Торрес грамотно использовал интерес США к новым рынкам. В 1816 г. он выпустил небольшое, но полезное пособие для купцов, торгующих с Испанской Америкой[396]. Его главная цель – убедить их в великом будущем освобожденных колоний. Расположенной между Азией, Европой и Соединенными Штатами, обладающей превосходными гаванями на обеих побережьях, Южной Америке предназначено, по мнению автора, стать «средоточием (common centre) торговли всего мира». В рекламе книги правдивость сведений Торреса заверяли братья Паттерсоны – директор монетного двора США и проректор (Vice Provost) Пенсильванского Университета[397].

Рынок Испанской Америки автор оценивает в 100 миллионов долларов ежегодно, причем в обмен на промышленные и сельскохозяйственные товары купцы получают драгоценные металлы, столь важные для торговли с Китаем и обеспечения собственного торгового дефицита.

В общем, рост коммерческого оборота сулит Соединенным Штатам и Испанской Америке «обоюдную безопасность и процветание»[398]. Книжку завершают почти 90 страниц таблиц мер, весов, курсов валют, пошлин.

Заметим, что и в Филадельфии Торрес, стремясь быть голосом всей Испанской Америки, оставался колумбийцем. Он объявил, что именно Новая Гранада и Венесуэла, а не более известная иностранцам Мексика (Новая Испания) «всегда будут занимать первое место среди различных частей Испанской Америки». Именно там, вблизи выгодных торговых путей (Торрес вновь объявил Андский регион центром мира), в самых разнообразных климатических условиях производятся все известные в мире сельскохозяйственные товары, а заодно добываются драгоценные металлы[399].

На те же преимущества торговли Соединенных Штатов с Южной Америкой обращал внимание и Пасос, который, настаивая на ключевой роли драгоценных металлов в экономике, спорил с самим Адамом Смитом и повторял устаревшие меркантилистские положения[400].

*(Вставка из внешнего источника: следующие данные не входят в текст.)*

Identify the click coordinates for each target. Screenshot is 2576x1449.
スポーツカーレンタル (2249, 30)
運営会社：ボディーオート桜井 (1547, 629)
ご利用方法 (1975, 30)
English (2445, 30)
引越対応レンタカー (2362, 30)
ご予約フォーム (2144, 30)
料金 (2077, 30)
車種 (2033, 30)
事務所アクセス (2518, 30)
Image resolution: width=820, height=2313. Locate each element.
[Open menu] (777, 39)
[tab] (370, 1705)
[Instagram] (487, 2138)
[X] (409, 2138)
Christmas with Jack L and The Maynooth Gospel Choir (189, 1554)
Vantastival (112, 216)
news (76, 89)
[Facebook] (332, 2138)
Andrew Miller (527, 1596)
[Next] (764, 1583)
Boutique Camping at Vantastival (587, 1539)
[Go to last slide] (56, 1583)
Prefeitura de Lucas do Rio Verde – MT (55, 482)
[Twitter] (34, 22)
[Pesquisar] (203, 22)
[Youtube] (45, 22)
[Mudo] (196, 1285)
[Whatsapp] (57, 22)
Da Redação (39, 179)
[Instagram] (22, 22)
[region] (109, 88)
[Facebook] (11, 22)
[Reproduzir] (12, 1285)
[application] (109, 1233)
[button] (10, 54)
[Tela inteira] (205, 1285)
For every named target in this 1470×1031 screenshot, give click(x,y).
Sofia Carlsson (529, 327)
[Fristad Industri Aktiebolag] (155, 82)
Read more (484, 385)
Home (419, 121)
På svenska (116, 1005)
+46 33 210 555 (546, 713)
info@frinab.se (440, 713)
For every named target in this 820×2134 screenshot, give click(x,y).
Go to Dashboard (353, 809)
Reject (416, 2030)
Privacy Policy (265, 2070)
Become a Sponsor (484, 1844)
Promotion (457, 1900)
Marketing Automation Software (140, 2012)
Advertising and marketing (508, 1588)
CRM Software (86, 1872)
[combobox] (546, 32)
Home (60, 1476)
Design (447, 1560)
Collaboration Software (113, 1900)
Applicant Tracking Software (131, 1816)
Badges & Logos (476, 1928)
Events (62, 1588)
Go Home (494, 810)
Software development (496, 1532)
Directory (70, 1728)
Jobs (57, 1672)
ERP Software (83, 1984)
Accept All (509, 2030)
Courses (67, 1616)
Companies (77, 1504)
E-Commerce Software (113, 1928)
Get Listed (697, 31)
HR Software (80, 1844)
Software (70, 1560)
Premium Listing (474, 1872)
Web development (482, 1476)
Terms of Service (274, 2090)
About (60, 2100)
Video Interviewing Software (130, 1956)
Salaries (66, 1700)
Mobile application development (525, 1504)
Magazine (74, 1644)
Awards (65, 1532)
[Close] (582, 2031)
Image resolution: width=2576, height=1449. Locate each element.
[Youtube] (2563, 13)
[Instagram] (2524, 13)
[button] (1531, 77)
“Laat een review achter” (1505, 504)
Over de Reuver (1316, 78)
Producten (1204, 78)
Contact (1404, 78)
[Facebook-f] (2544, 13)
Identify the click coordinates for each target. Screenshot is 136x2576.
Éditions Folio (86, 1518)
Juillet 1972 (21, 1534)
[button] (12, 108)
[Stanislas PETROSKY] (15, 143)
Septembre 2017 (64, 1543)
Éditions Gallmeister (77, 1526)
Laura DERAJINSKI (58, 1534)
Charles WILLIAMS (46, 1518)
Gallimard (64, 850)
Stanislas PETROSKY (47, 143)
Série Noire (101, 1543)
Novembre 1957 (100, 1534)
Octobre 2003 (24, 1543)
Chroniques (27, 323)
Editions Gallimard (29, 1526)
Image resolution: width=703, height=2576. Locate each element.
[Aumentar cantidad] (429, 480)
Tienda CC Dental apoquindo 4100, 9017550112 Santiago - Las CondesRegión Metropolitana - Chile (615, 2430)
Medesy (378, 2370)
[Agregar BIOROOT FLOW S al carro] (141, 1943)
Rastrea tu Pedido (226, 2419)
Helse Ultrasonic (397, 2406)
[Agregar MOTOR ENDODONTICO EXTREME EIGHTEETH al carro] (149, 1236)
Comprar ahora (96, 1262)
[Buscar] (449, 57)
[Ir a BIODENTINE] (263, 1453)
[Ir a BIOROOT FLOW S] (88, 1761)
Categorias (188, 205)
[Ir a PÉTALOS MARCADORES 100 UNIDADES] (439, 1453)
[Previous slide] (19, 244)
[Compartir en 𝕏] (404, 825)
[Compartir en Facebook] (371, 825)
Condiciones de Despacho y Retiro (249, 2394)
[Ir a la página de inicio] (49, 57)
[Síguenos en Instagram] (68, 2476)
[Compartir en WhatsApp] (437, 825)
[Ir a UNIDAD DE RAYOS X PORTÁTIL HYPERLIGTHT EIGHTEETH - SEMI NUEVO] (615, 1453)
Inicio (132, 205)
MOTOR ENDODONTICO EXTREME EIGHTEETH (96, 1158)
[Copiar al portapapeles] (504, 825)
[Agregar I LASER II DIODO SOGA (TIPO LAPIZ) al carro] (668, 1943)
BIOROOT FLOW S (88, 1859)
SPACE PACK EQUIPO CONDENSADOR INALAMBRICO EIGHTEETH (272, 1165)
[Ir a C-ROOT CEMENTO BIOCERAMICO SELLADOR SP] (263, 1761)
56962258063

Латиноамериканцы упорно пытались добиться от Соединенных Штатов если не помощи, то хотя бы признания независимости. Еще Франсиско де Миранда посещал США в 1783–1784 и 1805–1806 гг., встречался с Вашингтоном, Гамильтоном, Пейном и Джефферсоном, дружил с посланником в Лондоне Руфусом Кингом (1755–1827) и организовал в Нью-Йорке освободительную экспедицию против Испании (судно “Leander”, 1806 г.), которая, правда, завершилась неудачей. В оформлении корабельных документов и вербовке добровольцев ключевую роль сыграл старый товарищ Миранды полковник Уильям Стивенс Смит (1755–1816), зять Джона Адамса и инспектор Нью-Йоркского порта. За такое нарушение североамериканского нейтралитета Смит поплатился своим выгодным постом[401].

Первая дипломатическая миссия была отправлена Симоном Боливаром в 1810 г. – в ней состояли его брат Хуан Висенте (1781–1811) и Телесфоро де Ореа (1766–1837). Позднее располагавшееся в Картахене мятежное правительство представлял Мануэль Паласио Фахардо. Революционные эмиссары Буэнос-Айреса, Венесуэлы, Новой Гранады, Мексики, Кубы стремились заручиться поддержкой североамериканской республики, старались закупить боеприпасы и вооружения для войны с Испанией и использовать Соединенные Штаты как плацдарм для организации освободительных экспедиций[402].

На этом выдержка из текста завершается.